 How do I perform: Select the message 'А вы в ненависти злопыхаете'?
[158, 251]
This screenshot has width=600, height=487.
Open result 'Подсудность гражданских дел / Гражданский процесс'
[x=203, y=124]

-----

* _EXERCISE_
Return the listing in full, exactly.

* _ANSWER TO THIS PROBLEM_
 How do I perform: Select the message 'А вы в ненависти злопыхаете'?
[158, 251]
This screenshot has width=600, height=487.
Open result 'Подсудность гражданских дел / Гражданский процесс'
[x=203, y=124]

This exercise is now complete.